◆ Information shown ◆
◆ ◆ ◆ ◆

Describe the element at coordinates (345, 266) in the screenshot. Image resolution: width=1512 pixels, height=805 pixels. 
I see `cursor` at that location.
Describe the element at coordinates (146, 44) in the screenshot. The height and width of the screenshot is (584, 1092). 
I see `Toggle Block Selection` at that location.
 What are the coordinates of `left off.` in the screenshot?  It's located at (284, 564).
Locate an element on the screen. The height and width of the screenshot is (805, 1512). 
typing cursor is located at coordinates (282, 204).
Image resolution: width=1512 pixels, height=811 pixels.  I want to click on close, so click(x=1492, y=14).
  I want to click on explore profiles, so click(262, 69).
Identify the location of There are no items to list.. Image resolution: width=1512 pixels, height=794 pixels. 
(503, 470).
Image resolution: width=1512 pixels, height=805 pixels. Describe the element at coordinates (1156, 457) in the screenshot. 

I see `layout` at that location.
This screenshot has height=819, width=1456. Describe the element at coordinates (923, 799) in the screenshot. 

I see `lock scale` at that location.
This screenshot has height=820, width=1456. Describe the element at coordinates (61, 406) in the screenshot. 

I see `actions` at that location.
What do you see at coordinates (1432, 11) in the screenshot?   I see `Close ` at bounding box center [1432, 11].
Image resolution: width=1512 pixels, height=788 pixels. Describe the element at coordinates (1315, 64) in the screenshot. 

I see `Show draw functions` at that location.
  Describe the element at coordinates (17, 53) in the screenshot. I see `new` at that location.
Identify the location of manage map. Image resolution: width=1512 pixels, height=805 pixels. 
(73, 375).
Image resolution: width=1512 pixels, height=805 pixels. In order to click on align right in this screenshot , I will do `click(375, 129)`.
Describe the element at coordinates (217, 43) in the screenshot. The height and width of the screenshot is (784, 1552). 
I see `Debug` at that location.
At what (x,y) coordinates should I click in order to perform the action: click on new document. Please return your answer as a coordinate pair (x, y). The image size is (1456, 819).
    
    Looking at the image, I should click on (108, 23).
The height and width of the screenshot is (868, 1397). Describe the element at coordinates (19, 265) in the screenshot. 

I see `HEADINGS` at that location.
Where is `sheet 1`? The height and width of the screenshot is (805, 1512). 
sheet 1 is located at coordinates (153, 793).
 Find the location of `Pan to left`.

◆ ◆ ◆ ◆

◆ Work to complete ◆
Show every line in the entries above that contains the word "want", copying each such line in full.

◆ Solved exercise ◆
Image resolution: width=1512 pixels, height=811 pixels.  I want to click on close, so click(x=1492, y=14).
  I want to click on explore profiles, so click(262, 69).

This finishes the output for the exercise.